Reproduce the entries below word for word, starting at the one containing "60, 808, 76)" and ending at the one containing "LiteSpeed Web Server", with both of those included.

Dataset entries

+-------+

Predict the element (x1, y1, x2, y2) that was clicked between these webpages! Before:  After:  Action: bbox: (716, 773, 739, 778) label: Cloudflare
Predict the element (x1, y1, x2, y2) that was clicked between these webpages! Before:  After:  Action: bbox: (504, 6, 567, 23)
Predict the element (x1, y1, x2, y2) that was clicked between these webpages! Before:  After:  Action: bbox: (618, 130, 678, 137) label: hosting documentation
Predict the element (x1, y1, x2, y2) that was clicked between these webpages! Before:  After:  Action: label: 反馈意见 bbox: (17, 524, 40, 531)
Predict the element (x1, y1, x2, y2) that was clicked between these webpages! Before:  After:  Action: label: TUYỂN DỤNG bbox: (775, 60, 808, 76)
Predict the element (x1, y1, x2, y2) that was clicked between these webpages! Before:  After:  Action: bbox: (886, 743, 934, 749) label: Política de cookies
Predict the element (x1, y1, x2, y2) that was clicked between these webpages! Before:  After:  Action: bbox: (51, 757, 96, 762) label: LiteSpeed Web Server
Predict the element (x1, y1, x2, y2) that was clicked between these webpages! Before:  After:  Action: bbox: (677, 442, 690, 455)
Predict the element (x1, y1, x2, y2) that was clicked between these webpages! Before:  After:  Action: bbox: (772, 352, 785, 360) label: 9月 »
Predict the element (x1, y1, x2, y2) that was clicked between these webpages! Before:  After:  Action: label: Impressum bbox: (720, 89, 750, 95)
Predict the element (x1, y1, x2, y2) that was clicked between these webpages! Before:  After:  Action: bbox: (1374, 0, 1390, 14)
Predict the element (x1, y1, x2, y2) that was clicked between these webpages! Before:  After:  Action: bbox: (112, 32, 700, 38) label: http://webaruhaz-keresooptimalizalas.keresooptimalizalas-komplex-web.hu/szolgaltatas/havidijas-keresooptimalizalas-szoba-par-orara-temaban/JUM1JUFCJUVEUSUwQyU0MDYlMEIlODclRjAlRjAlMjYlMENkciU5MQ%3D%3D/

+-------+

COMPLETED EXERCISE:
Predict the element (x1, y1, x2, y2) that was clicked between these webpages! Before:  After:  Action: label: TUYỂN DỤNG bbox: (775, 60, 808, 76)
Predict the element (x1, y1, x2, y2) that was clicked between these webpages! Before:  After:  Action: bbox: (886, 743, 934, 749) label: Política de cookies
Predict the element (x1, y1, x2, y2) that was clicked between these webpages! Before:  After:  Action: bbox: (51, 757, 96, 762) label: LiteSpeed Web Server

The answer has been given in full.